#### [Work to complete]
A single figure is required: the number of lines below in which the word "agent" occurs.

========================================================================

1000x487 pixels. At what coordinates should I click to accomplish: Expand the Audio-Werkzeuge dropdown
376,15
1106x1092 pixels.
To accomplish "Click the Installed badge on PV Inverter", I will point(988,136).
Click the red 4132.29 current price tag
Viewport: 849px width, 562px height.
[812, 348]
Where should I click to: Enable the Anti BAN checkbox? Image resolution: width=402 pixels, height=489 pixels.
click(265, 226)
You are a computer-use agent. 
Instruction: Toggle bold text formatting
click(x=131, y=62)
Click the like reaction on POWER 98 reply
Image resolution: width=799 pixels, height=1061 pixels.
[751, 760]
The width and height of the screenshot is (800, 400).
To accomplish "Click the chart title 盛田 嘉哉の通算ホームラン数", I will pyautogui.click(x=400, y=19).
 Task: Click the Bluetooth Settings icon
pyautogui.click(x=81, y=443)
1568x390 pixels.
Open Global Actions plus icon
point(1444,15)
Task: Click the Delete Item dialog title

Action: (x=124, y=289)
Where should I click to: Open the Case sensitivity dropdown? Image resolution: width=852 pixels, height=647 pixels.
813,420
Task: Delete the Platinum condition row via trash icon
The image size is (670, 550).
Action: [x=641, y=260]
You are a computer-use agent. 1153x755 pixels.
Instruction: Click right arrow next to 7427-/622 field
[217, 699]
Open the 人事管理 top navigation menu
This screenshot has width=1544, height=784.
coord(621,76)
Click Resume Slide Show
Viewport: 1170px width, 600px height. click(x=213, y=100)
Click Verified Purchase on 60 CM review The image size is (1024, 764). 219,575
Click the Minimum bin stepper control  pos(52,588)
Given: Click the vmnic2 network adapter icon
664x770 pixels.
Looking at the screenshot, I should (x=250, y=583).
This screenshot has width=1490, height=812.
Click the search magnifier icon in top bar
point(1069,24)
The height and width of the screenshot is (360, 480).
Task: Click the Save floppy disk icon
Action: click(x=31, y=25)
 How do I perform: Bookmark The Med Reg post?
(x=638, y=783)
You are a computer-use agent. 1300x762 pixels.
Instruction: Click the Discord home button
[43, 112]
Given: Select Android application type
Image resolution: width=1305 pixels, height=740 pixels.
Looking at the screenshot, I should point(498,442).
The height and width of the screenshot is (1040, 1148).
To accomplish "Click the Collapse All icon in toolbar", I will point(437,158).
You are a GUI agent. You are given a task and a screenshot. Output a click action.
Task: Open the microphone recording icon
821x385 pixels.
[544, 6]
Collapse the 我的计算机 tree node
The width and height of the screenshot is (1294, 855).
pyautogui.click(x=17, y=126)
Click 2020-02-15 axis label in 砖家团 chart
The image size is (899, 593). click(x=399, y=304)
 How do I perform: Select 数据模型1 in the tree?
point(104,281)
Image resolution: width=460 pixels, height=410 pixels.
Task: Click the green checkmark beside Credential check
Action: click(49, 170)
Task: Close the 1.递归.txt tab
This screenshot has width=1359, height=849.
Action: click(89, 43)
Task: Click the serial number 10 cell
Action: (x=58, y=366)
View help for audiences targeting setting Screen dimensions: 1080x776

========================================================================

#### [Answer to the exercise]
4